Scientific classification
- Kingdom: Plantae
- Clade: Tracheophytes
- Clade: Angiosperms
- Clade: Eudicots
- Order: Proteales
- Family: Proteaceae
- Genus: Conospermum
- Species: C. undulatum
- Binomial name: Conospermum undulatum Lindl.
- Synonyms: Conospermum triplinervium var. undulatum Blackall & Grieve

= Conospermum undulatum =

- Genus: Conospermum
- Species: undulatum
- Authority: Lindl.
- Conservation status: VU
- Synonyms: Conospermum triplinervium var. undulatum Blackall & Grieve

Species of Australian shrub

Conospermum undulatum, commonly known as wavy-leaved smokebush, is a species of flowering plant in the family Proteaceae and is endemic a small area east of Perth in the south-west of Western Australia. It is an erect, compact shrub with wavy lance-shaped leaves, the narrower end towards the base, or spoon-shaped leaves, spike-like panicles of woolly, white, tube-shaped flowers and hairy nuts.

*Data under study*.
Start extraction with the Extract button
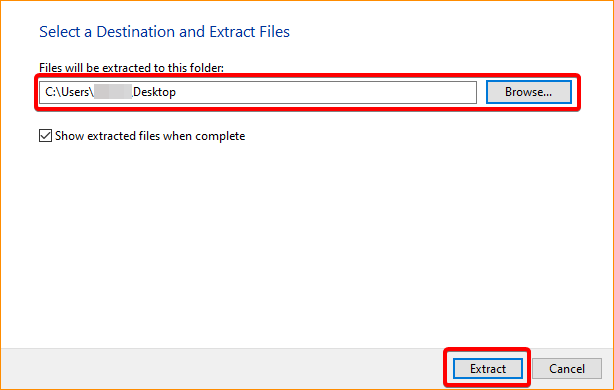614x390 pixels. [488, 368]
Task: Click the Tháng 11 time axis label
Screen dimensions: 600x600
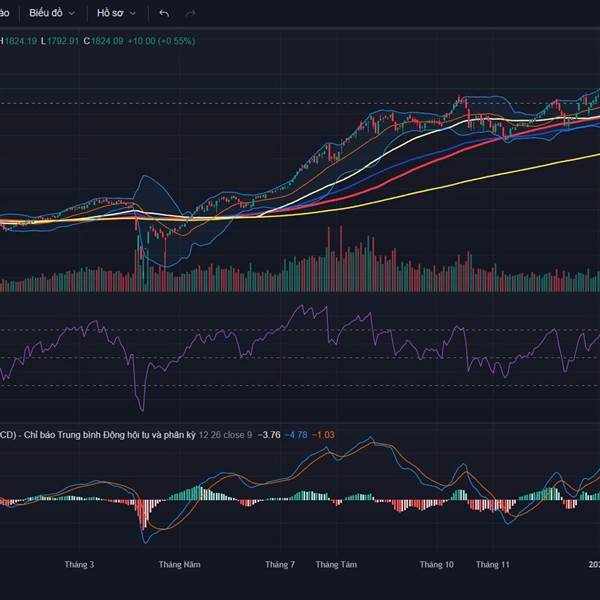Action: 493,564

*Task set*.
• 1. Retype the passage on Conospermum undulatum word for word, starting at "Scientific classification" and ending at "Conospermum undulatum Lindl.".
• 2. List every clade named in the scientific classification in the Conospermum undulatum text.
• 3. Continue the description of Conospermum undulatum from its final sentence.

*Answers for the tasks*.
• 1.
Scientific classification
- Kingdom: Plantae
- Clade: Tracheophytes
- Clade: Angiosperms
- Clade: Eudicots
- Order: Proteales
- Family: Proteaceae
- Genus: Conospermum
- Species: C. undulatum
- Binomial name: Conospermum undulatum Lindl.

• 2. Tracheophytes, Angiosperms, Eudicots

• 3.
==Description==
Conospermum undulatum is an erect, compact shrub that typically grows to a height of 0.6–2 m. Its leaves are lance-shaped with the narrower end towards the base, to spoon-shaped, 14–120 mm long, 4–38 mm wide and grabrous, with wavy edges. The flowers are borne in spike-like panicles on a peduncle 255–400 mm long with egg-shaped, densely hairy bracteoles 2.0–3.1 mm long and 2–3 mm wide. The flowers are white and woolly, forming a tube 2.8–4.5 mm long, the upper lip 1.8–2.4 mm long and 1.0–1.2 mm wide, the lower lip with narrowly oblong lobes 0.5–1 mm long and 0.2–0.3 mm wide. Flowering occurs from June to October, and the fruit is a nut about 2.5 mm long and 3 mm wide with dark tan, velvety hairs.

==Taxonomy==
Conospermum undulaum was first formally described in 1839 by John Lindley in his A Sketch of the Vegetation of the Swan River Colony. The specific epithet (undulatum) means 'wavy' referring to the leaves.

==Distribution and habitat==
Wavy-leaved smokebush grows on sand and sandy clay on flat or sloping sites between the Swan and Canning Rivers on the Darling Scarp to the east of Perth, mostly in jarrah or marri woodland, in the Jarrah Forest and Swan Coastal Plain bioregions of south-western Western Australia.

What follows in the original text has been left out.